Op-ed | The importance of ‘The Farm Bill’ in the fight against hunger

vegetable at a farmers market
Photo via Getty Images

Groceries or electric bill? Baby formula or meds? These are choices no one should have to make – but millions of New Yorkers do, every day.

It’s been a tough few months for food-insecure New Yorkers. Families who were just getting their footing post-pandemic had the rug pulled from underneath them as pandemic-era aid ended and food costs soared. 

With the national asylum seeker crisis layering on top of the ongoing economic crisis, our city’s emergency food network is being pushed to its limit.  

We saw during the pandemic how effective public policy can be to ensure people have access to nutritious food. The Farm Bill, being reauthorized this year, is a crucial tool in the fight against hunger. 

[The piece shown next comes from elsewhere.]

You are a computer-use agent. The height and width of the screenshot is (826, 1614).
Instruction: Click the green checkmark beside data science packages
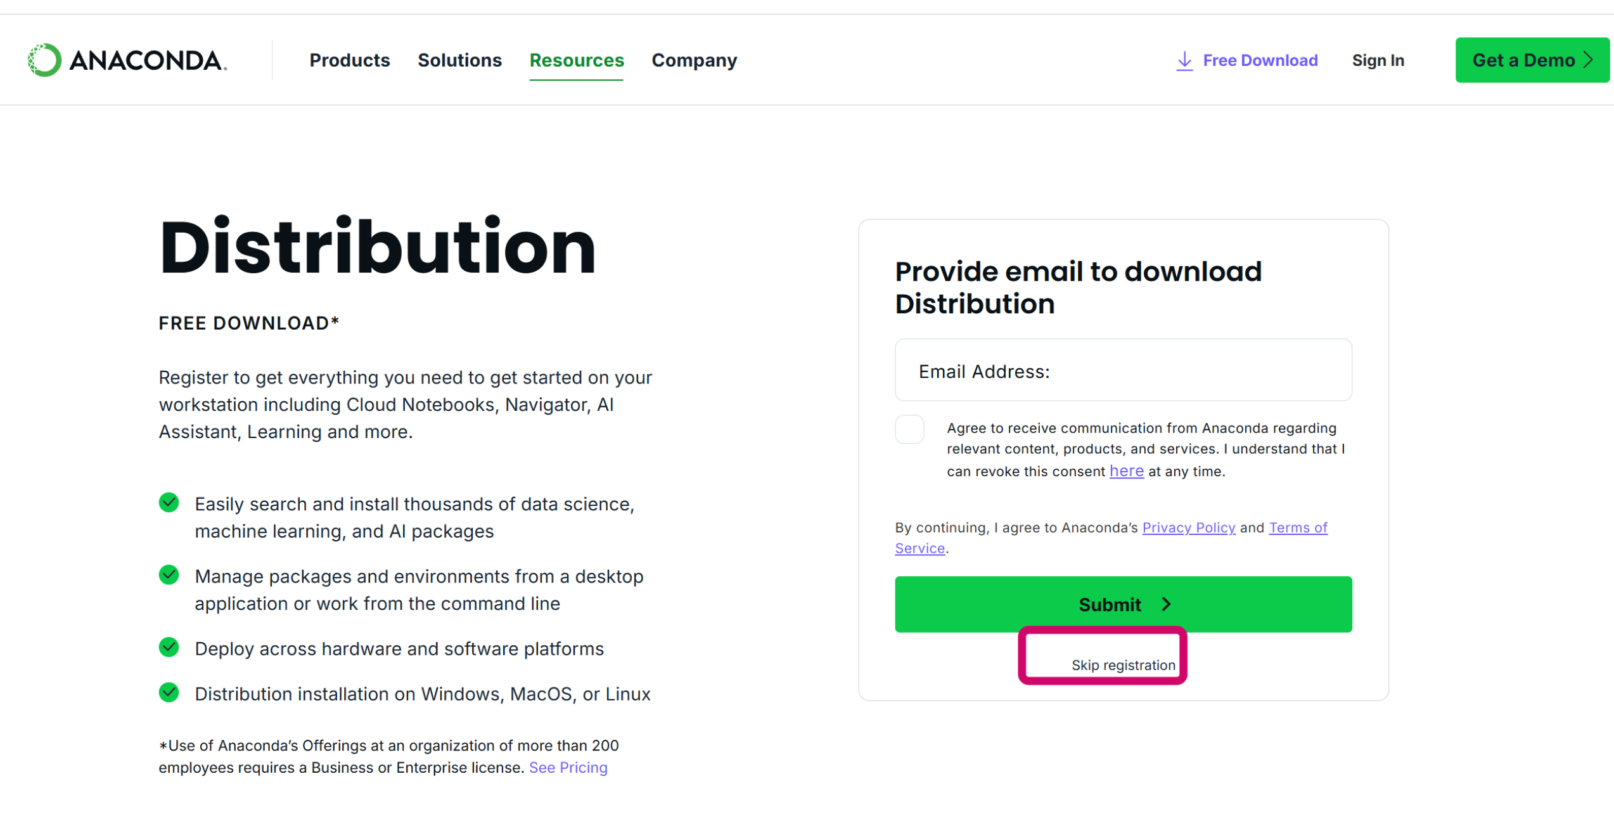pos(169,503)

The Farm Bill’s name might not immediately bring to mind urban hunger; nonetheless, this legislation is essential in the fight for food security in NYC, funding lifeline programs like the Supplemental Nutrition Assistance Program (SNAP) and The Emergency Food Assistance Program (TEFAP). 

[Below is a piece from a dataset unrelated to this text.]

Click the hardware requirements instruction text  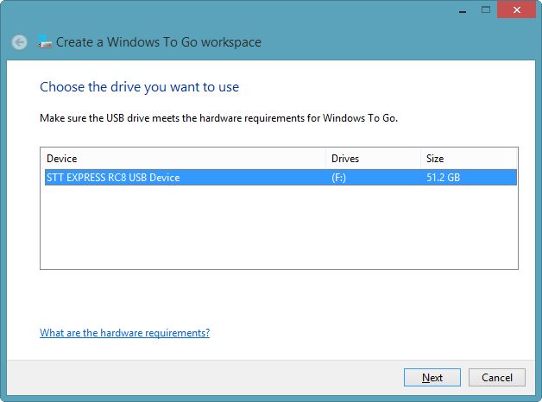click(x=218, y=116)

This year, it’s more important than ever for our elected leaders to come out strong in the fight against hunger.  

This starts with strengthening SNAP by removing barriers to participation. 

Nearly 1.8 million New York City residents and 42 million people nationwide rely on SNAP for food; it is the backbone of our fight against hunger. 

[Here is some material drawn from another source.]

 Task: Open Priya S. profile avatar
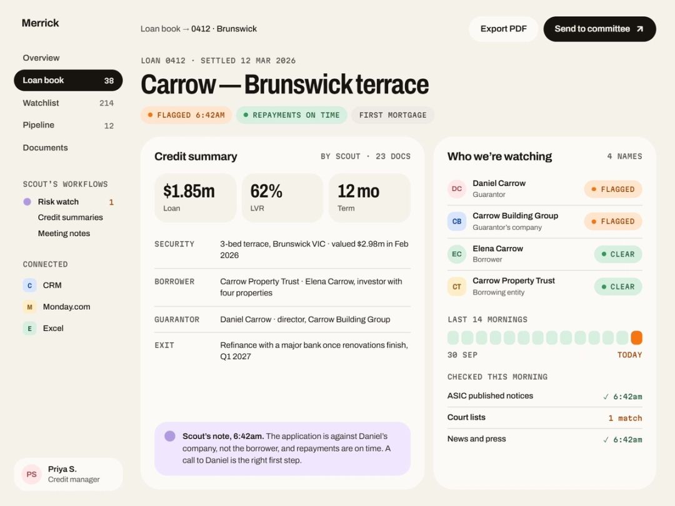click(31, 474)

It reduces the strain on food pantries, which were never meant to be used as main sources of food, and injects funds into the economy. Every one dollar of SNAP spent at bodegas and supermarkets echoes through our economy with over $1.50 in local impact. 

People assume that SNAP is available if they need it, but too many Americans can’t consistently count on it.  While many College students report food insecurity, too many don’t qualify for SNAP because work requirements put student’s pursuit of education and economic mobility at odds with qualifying.

But students aren’t the only ones who hit roadblocks. The recent debt ceiling agreement expanded the population who are subjected to the three-month time limit on SNAP, which impacts adults over 50 and strips food help from those already facing unemployment.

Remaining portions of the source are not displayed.